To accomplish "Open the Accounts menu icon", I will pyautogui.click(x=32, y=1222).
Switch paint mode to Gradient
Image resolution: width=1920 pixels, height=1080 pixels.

-------

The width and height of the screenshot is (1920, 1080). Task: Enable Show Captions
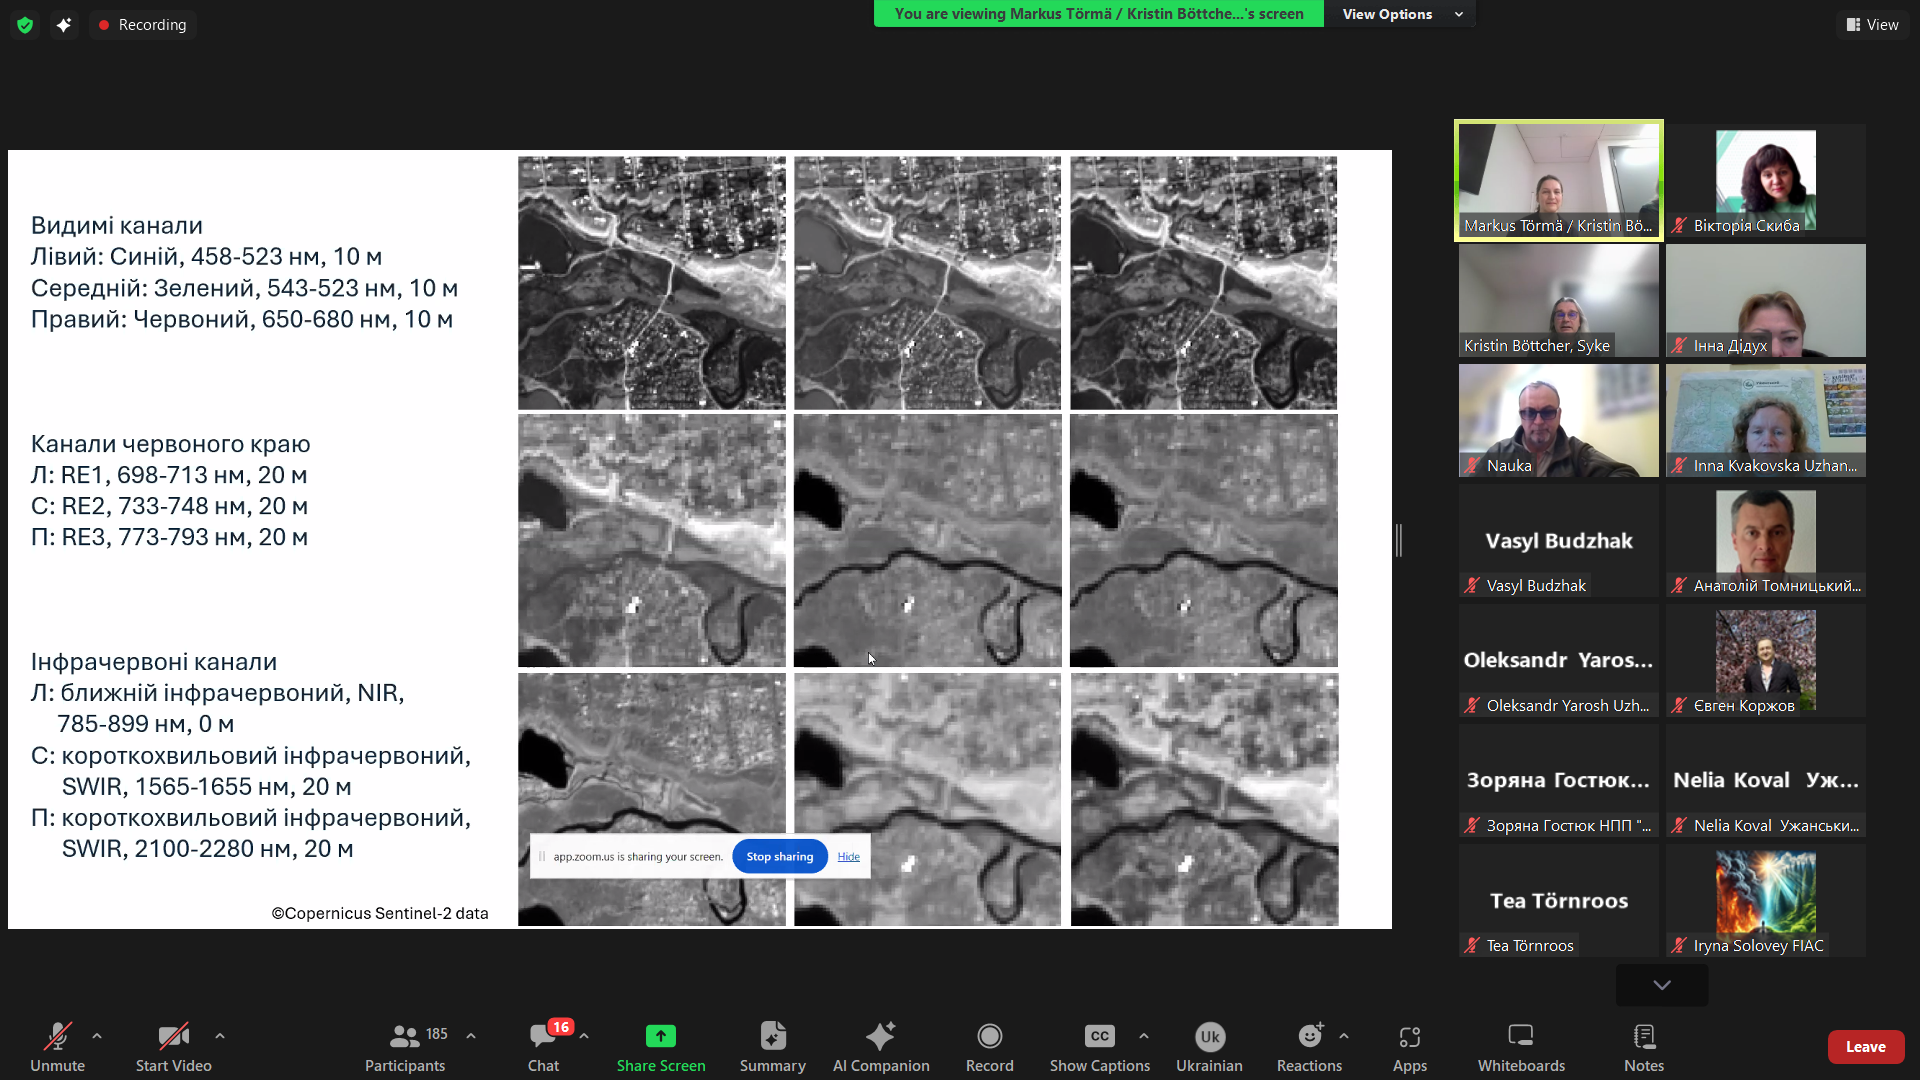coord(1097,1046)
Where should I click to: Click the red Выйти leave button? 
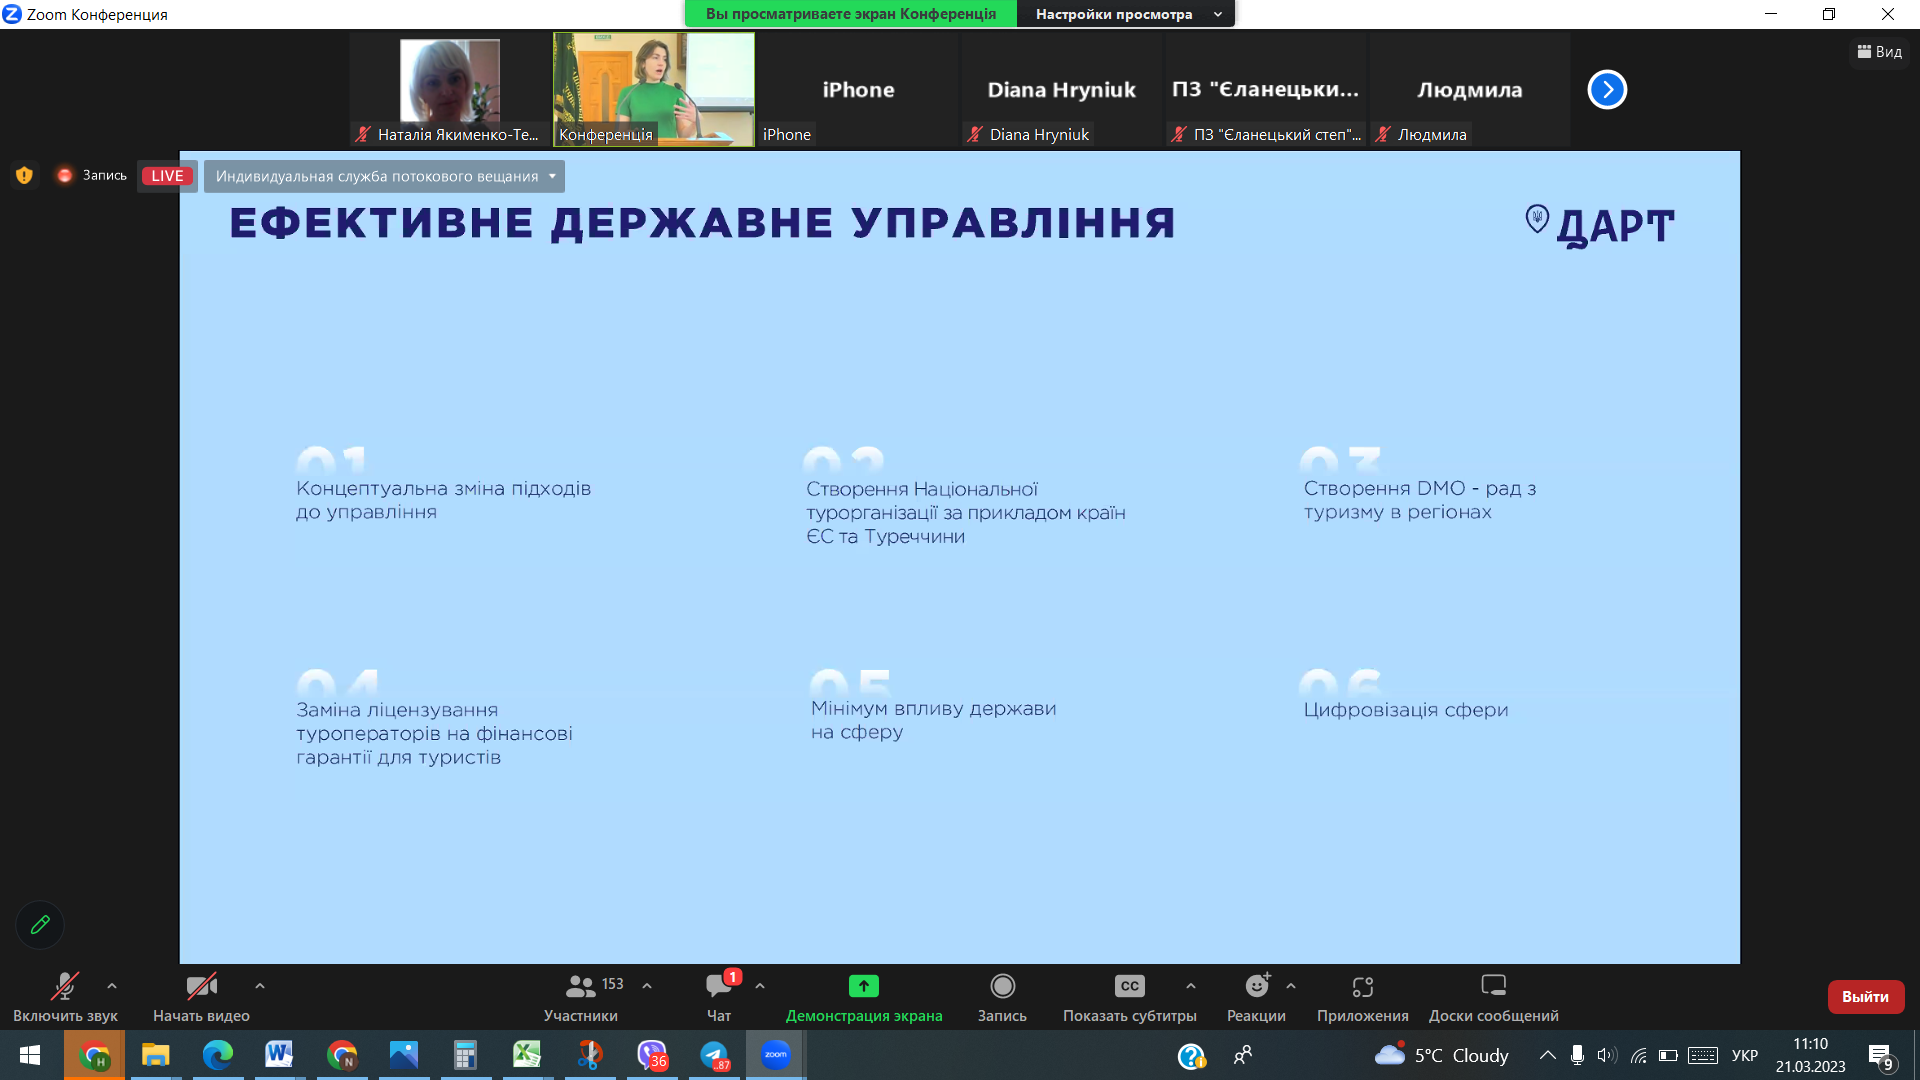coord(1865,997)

-------

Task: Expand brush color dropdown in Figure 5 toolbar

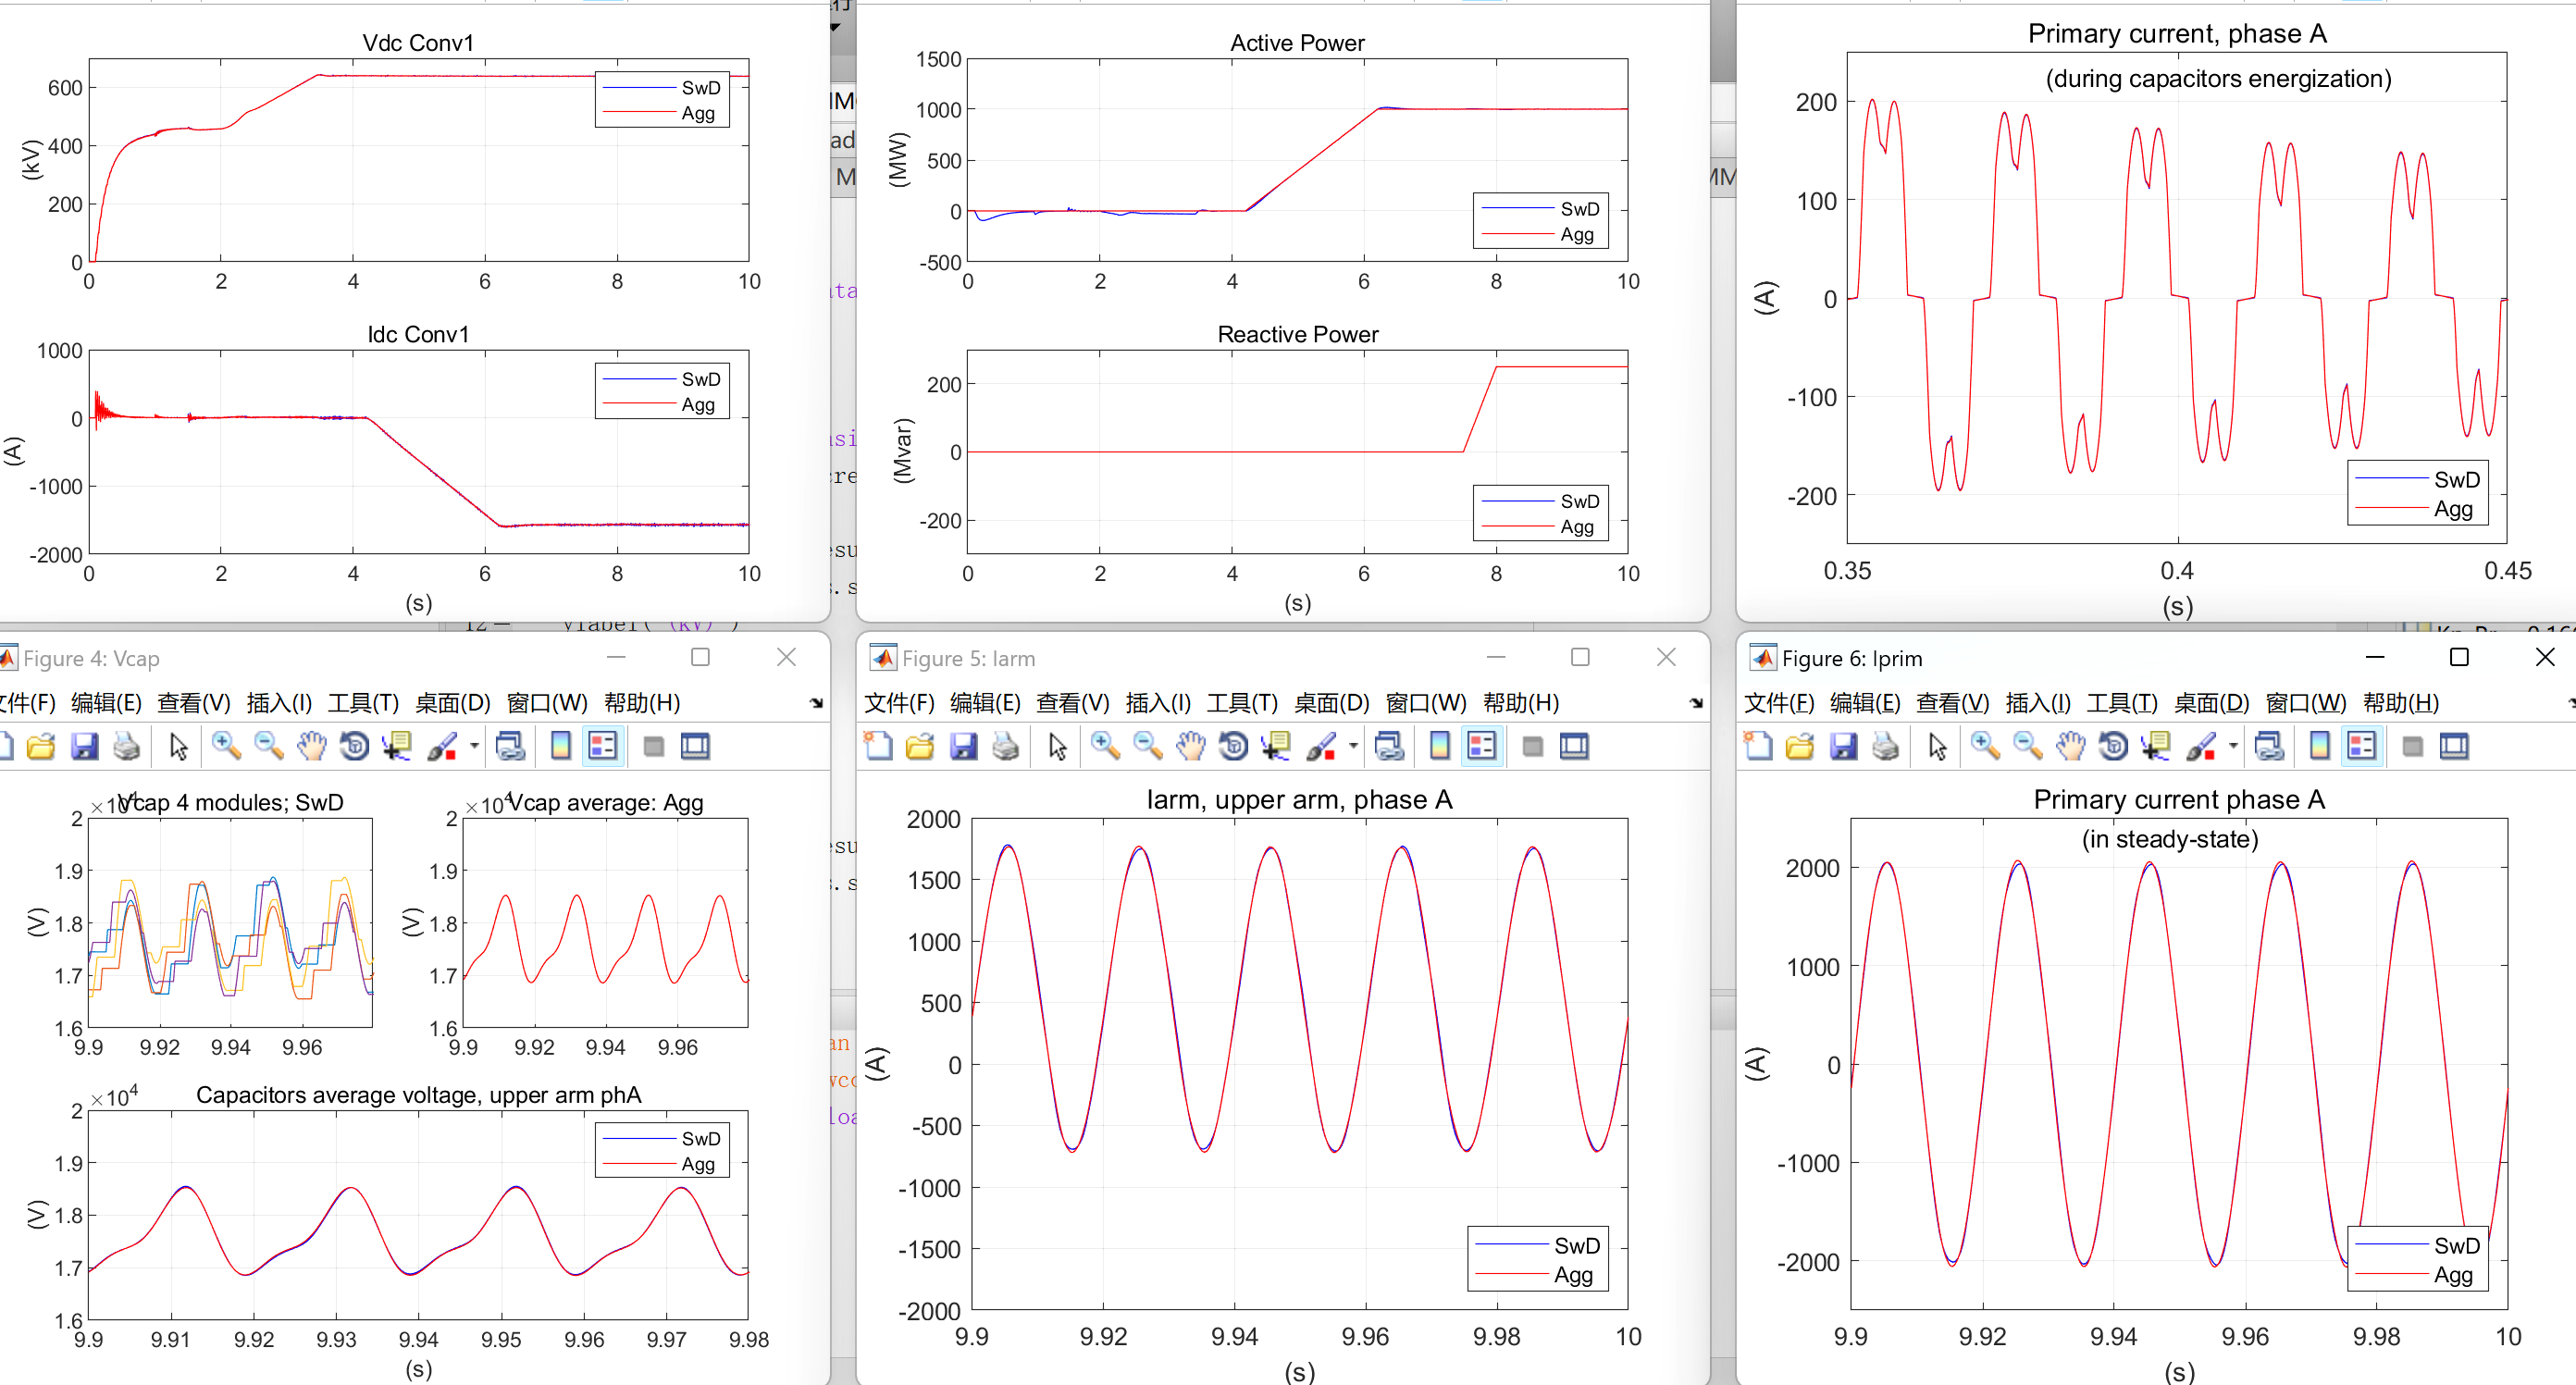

-------

▶ What you are asked to do
Transcribe, exactly and without additions, the lines of the records above, beginning with the line that contains "Switch paint mode to Gradient" and ending with the line that contains "Image resolution: width=1920", both included.

▶ Answer to this exercise
Switch paint mode to Gradient
Image resolution: width=1920 pixels, height=1080 pixels.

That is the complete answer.